Originally posted by Wheatfield If you have ever seen an original Adams print (I have), you wouldn't need to ask that question. I have the last set of "The Camera/The Negative/The Print" series that Adams published. One of the revisions dealt with the then budding world of digital imaging. To paraphrase Adams, he said that the new technology was very exciting, and that the next generation of photographer was going to have some remarkable tools.
Do I think Adams would have "Gone Digital"? Yes, I absolutely think so. I suspect he would have been the original image stitcher, since even now, a single DSLR capture doesn't hold up when compared to 4x5 inch or larger film.
Part of the magic of Adams work (and any LF work) is the ability to walk up to the picture, and examine it from a few inches away and see detail, not noise or grain or the smooth, detail free mush that we get with digital when it is magnified past its size limit. This inability to resolve really fine detail at large print sizes would likely have been the only thing that would have hobbled digital capture from Adam's point of view.
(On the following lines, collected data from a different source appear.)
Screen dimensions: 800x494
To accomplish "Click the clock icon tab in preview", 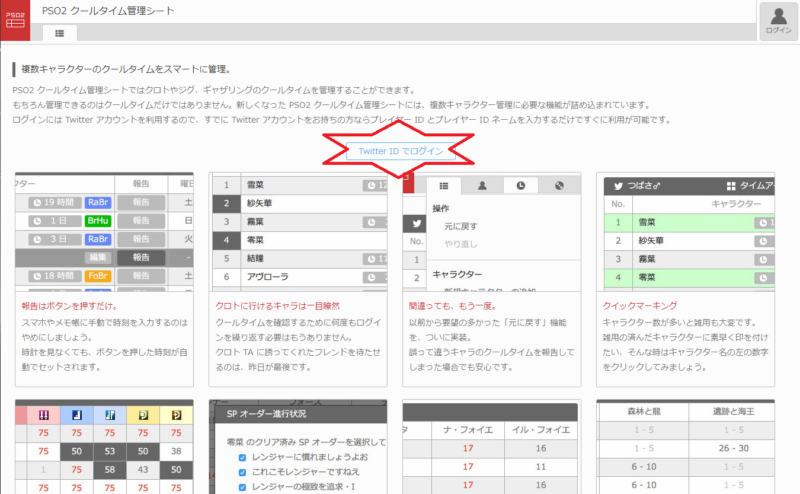I will (521, 185).
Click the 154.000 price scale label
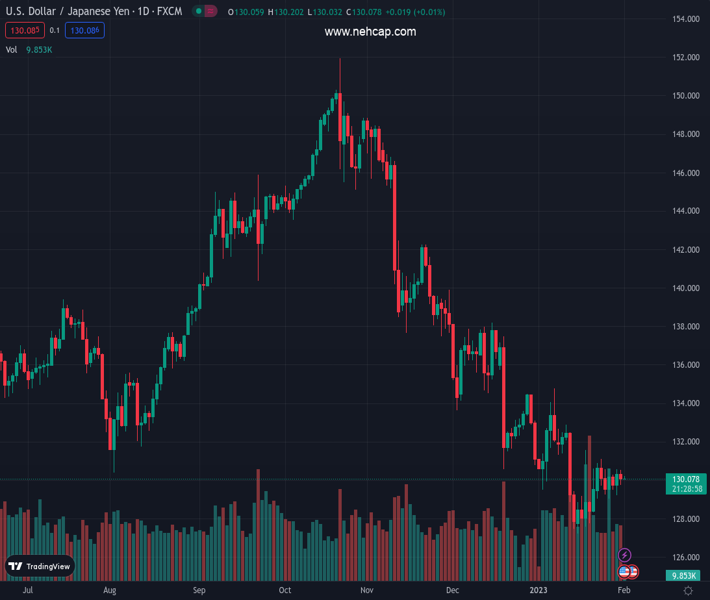Image resolution: width=710 pixels, height=600 pixels. 685,19
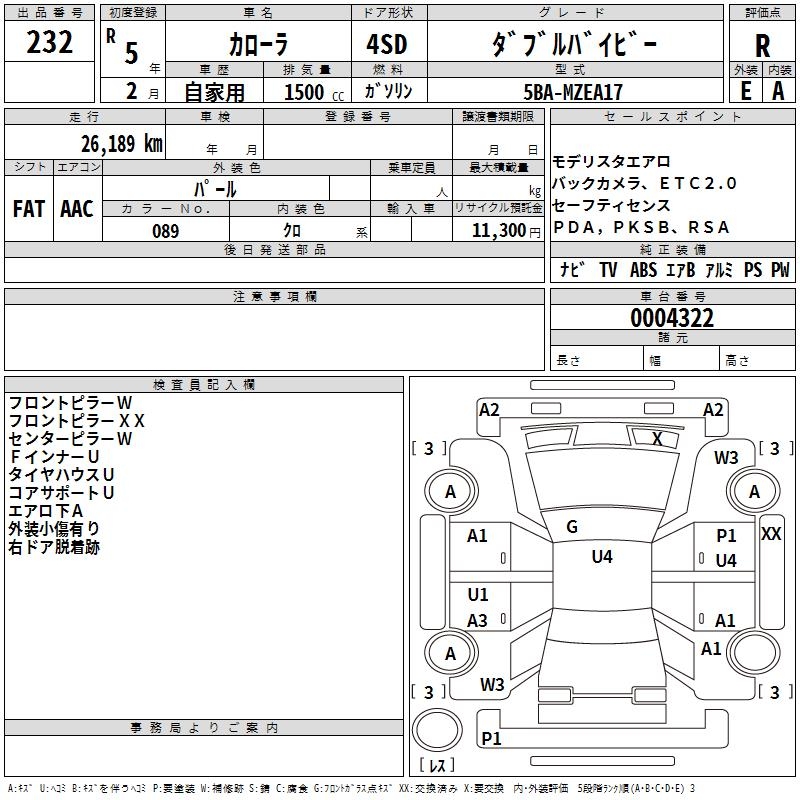Click the 検査員記入欄 section header
This screenshot has width=800, height=800.
coord(204,385)
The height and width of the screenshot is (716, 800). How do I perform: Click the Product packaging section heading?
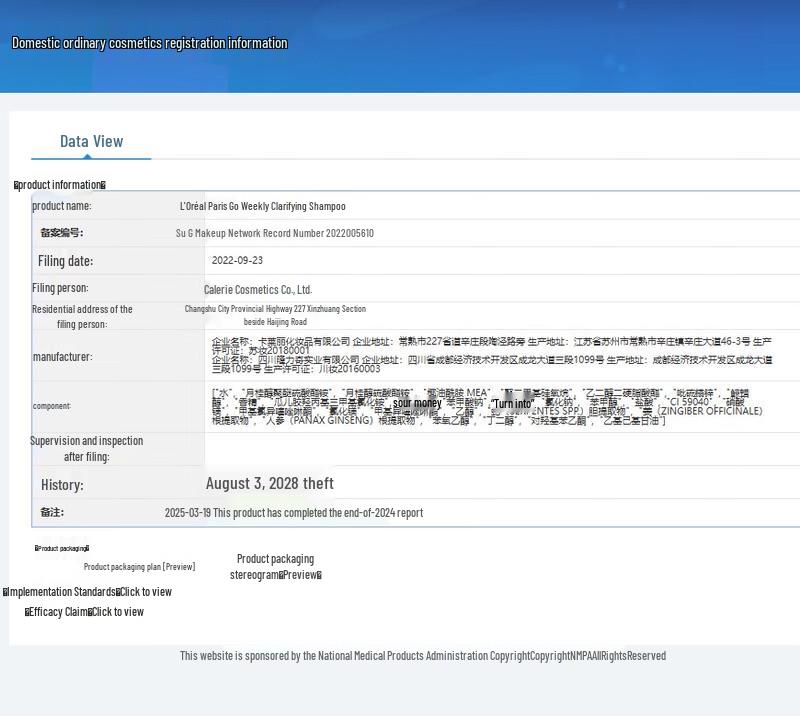[x=62, y=548]
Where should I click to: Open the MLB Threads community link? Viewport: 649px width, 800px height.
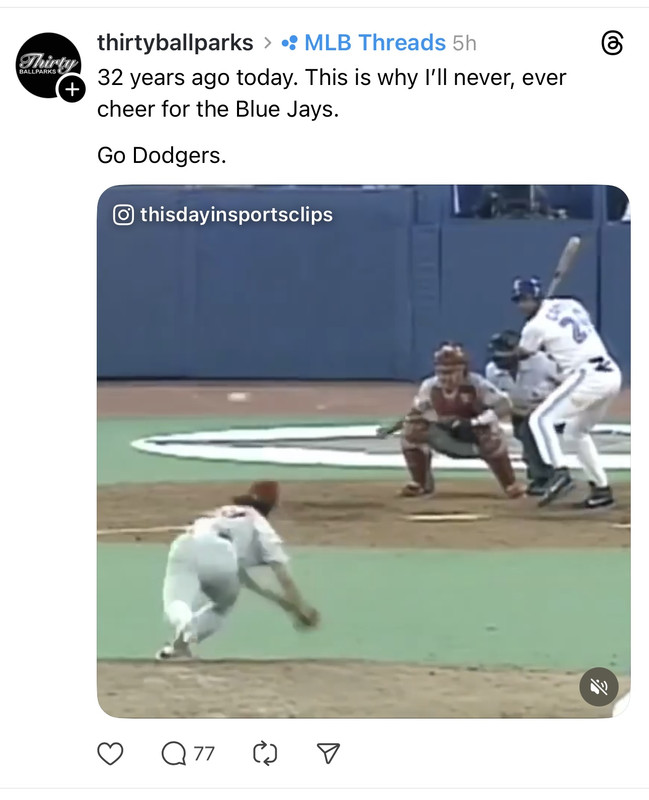coord(375,42)
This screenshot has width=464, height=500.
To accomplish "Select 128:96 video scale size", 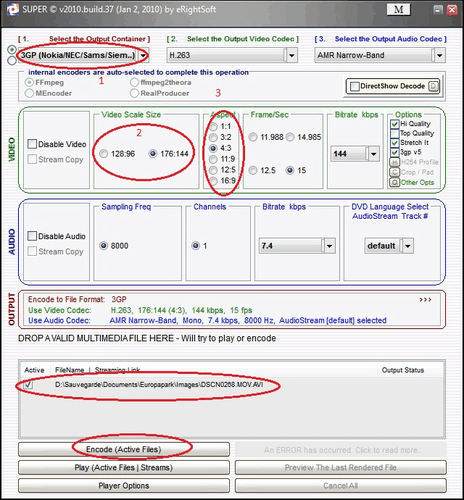I will point(104,154).
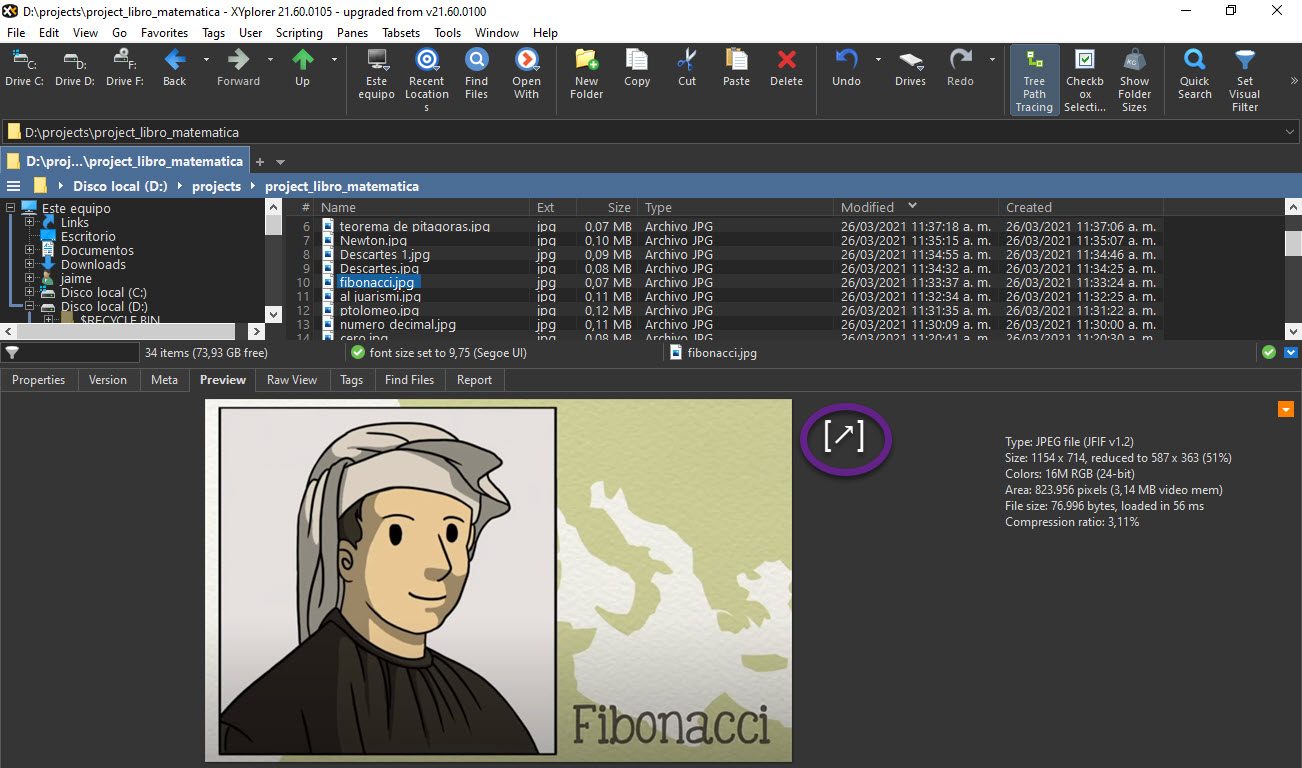Click the Set Visual Filter funnel icon
Image resolution: width=1302 pixels, height=768 pixels.
[x=1245, y=59]
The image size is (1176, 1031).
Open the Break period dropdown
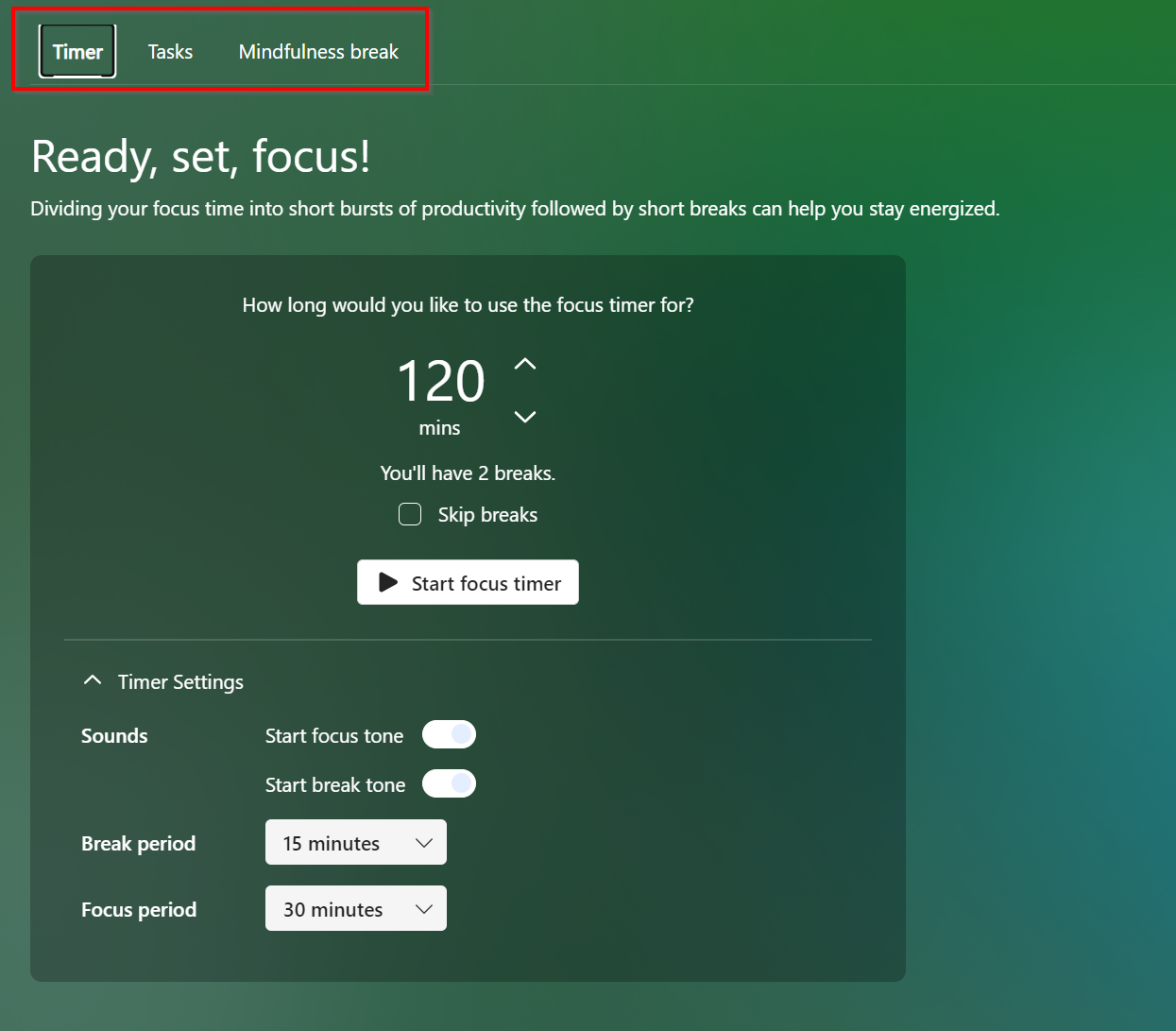(x=355, y=842)
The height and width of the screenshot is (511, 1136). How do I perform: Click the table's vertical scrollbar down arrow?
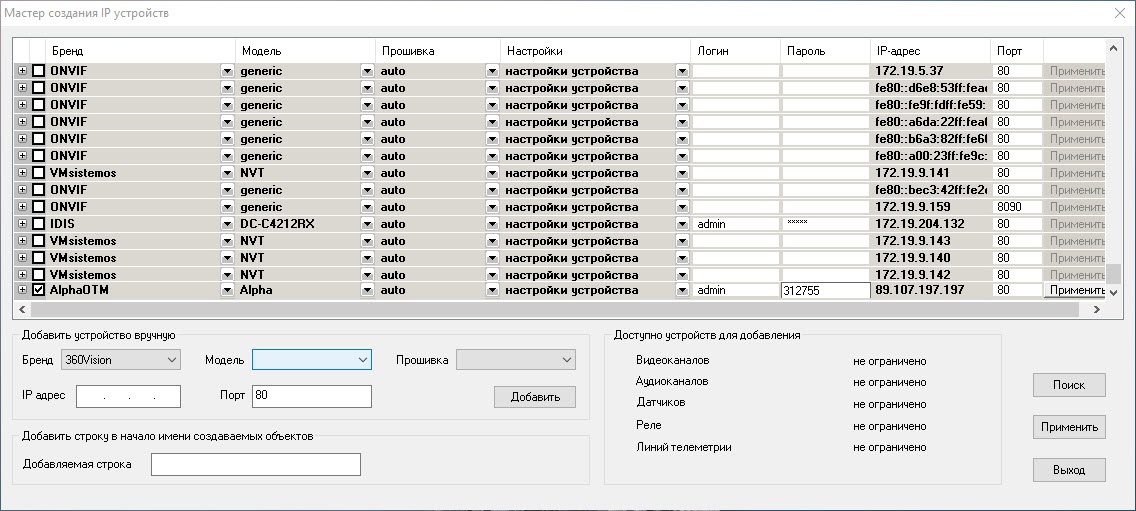1115,292
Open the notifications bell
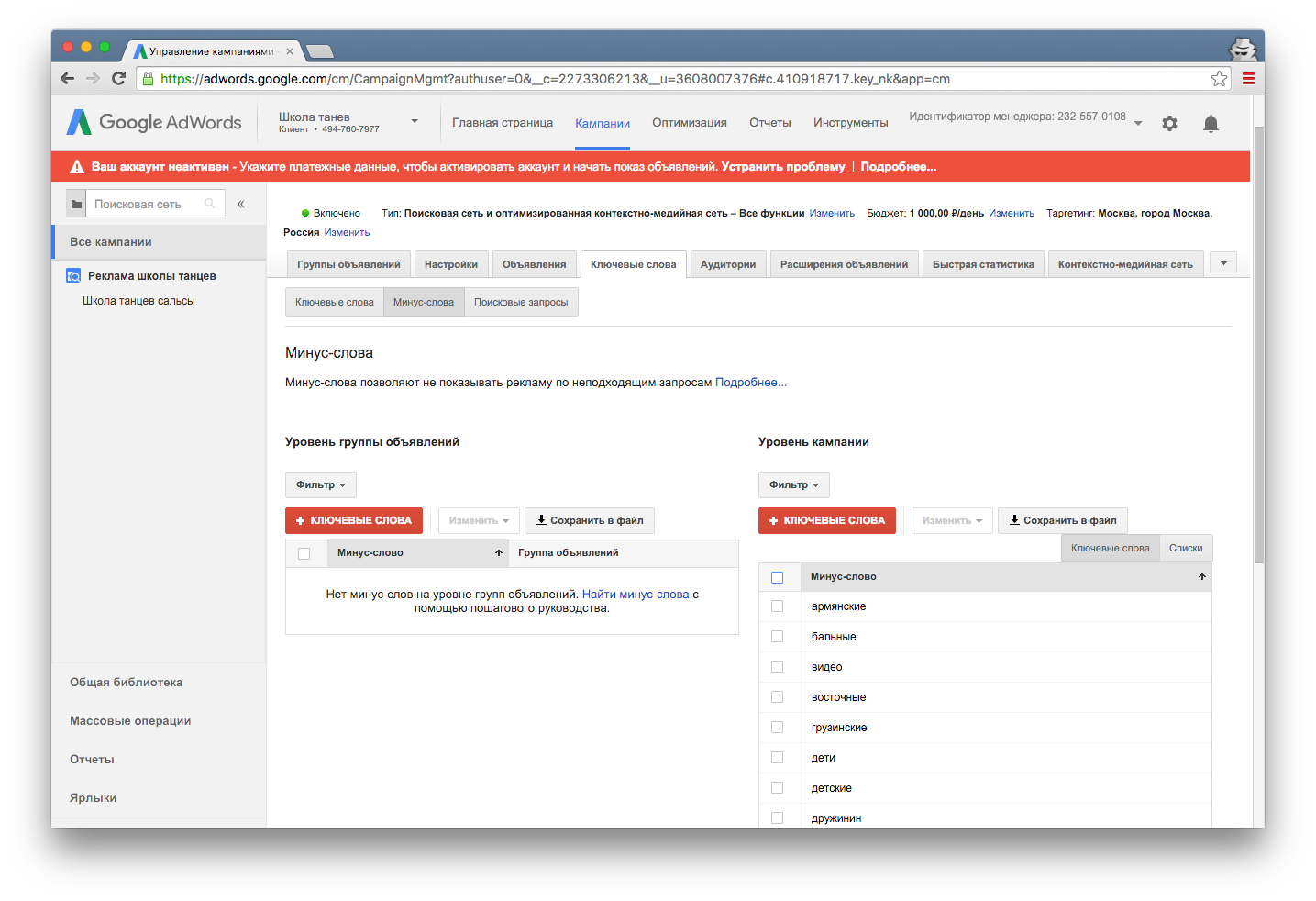This screenshot has height=901, width=1316. (1211, 124)
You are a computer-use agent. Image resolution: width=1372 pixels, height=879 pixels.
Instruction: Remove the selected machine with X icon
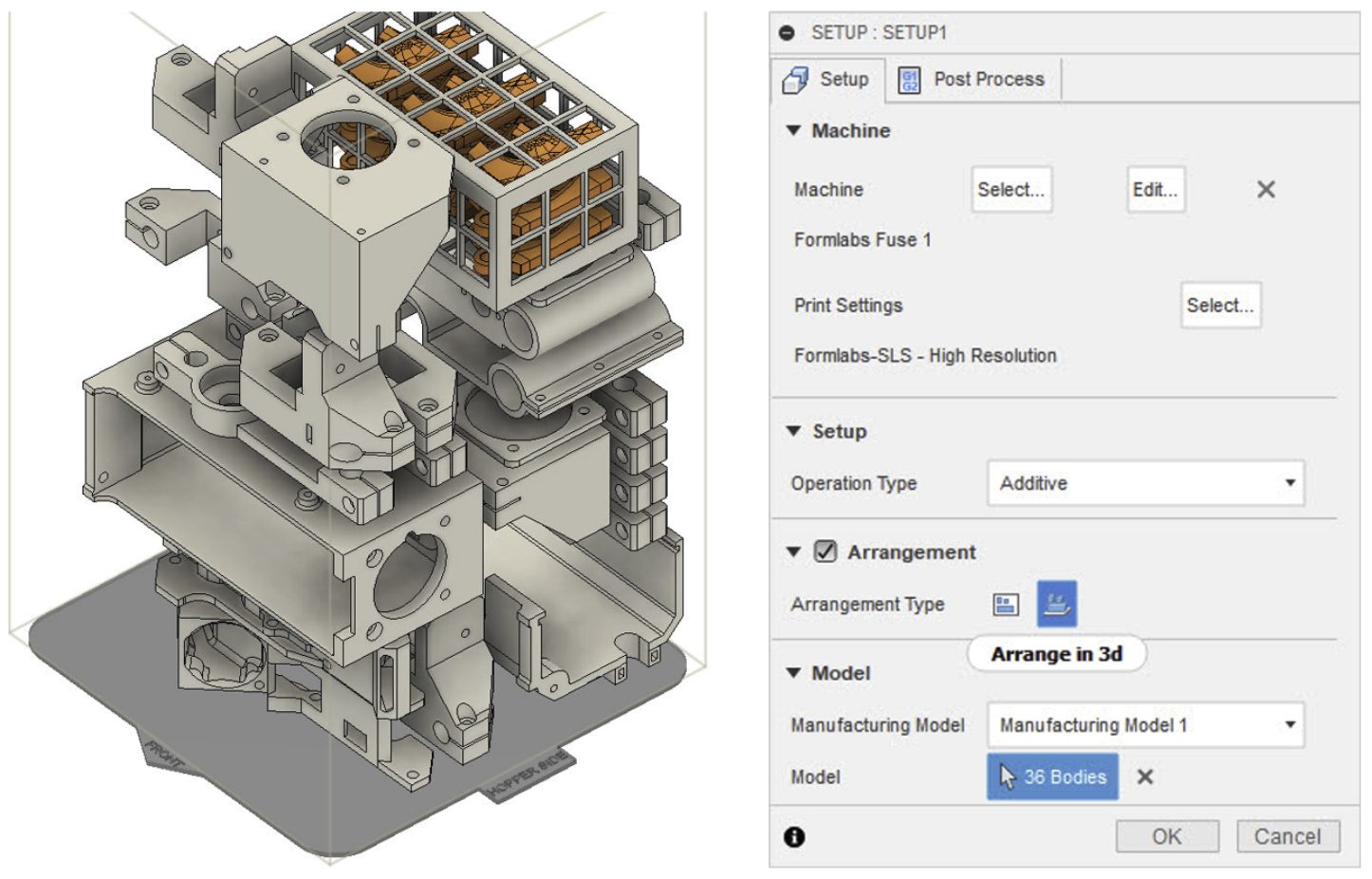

My question was one of esthetics and psychology not one of hardware and
technology and it's limitations.
Other than, perhaps, photojournalism, I'm not interested in what the
photographer in fact saw but rather what he thinks he saw - in Adam's
own word what he "felt".
So when Adam's says:
"Now I give it to you as equivalent to what I saw and felt." I have to
wonder what this means.
If Adam's purpose in taking a shot is to only convey as accurately as
possible exactly what was in front of him at the time he pressed the
shutter - in his own words what he "saw" than that reduces the
photographer to a mere technician.
If however his purpose is to convey what he "felt" rather than a mere
technical facsimile of the scene in front of him that's a very different
purpose.
It seems to me these two purposes are mutually exclusive - that they are
a contradiction in terms. To the extent you favor one you must,
necessarily compromise the other.
BTW I have seen original Adam's prints.